### Text shown
Bubble baths and soapy dishwater, the refreshing head on a beer and the luscious froth on a cappuccino. All are foams, beautiful yet ephemeral.

A soap bubble cluster shown with physically accurate thin-film interference, which produces rainbow hues like an oil slick on a pavement. A beach at sunset is reflected in the bubbles

Two University of California, Berkeley, researchers have now described mathematically the successive stages in the complex evolution and disappearance of foamy bubbles, a feat that could help in modelling industrial processes in which liquids mix or in the formation of solid foams such as those used to cushion bicycle helmets.

Applying these equations, they created computer-generated movies showing the slow and sedate disappearance of wobbly foams one burst bubble at a time.

The applied mathematicians, James Sethian and Robert Saye, reported their results in the May 10 issue of Science.

“This work has application in the mixing of foams, in industrial processes for making metal and plastic foams, and in modelling growing cell clusters,” said Sethian. “These techniques, which rely on solving a set of linked partial differential equations, can be used to track the motion of a large number of interfaces connected together, where the physics and chemistry determine the surface dynamics.”

The problem with describing foams mathematically has been that the evolution of a bubble cluster a few inches across depends on what’s happening in the extremely thin walls of each bubble, which are thinner than a human hair.

“Modelling the vastly different scales in a foam is a challenge, since it is computationally impractical to consider only the smallest space and time scales,” Saye said. “Instead, we developed a scale-separated approach that identifies the important physics taking place in each of the distinct scales, which are then coupled together in a consistent manner."

### Objectives
1) List every everyday foam that the foam article names in its opening sentence.
2) Extract the part of the foam article that runs from "Two University of" up to and including "bubble at a time.".
The data that follows is not needed for any of the work here.

### Source data

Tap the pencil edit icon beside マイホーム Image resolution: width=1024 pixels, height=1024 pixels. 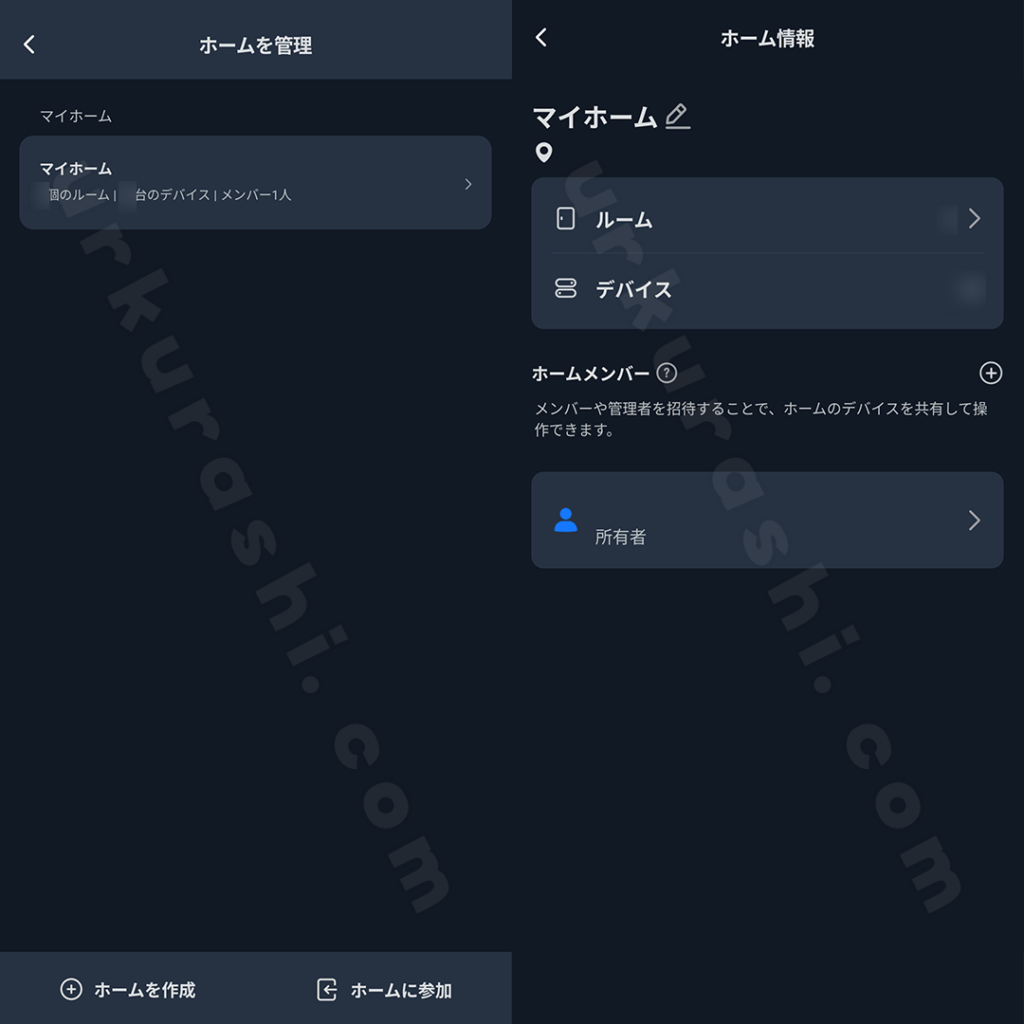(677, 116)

### In response
1) Bubble baths, soapy dishwater, the head on a beer, the froth on a cappuccino

2)
Two University of California, Berkeley, researchers have now described mathematically the successive stages in the complex evolution and disappearance of foamy bubbles, a feat that could help in modelling industrial processes in which liquids mix or in the formation of solid foams such as those used to cushion bicycle helmets.

Applying these equations, they created computer-generated movies showing the slow and sedate disappearance of wobbly foams one burst bubble at a time.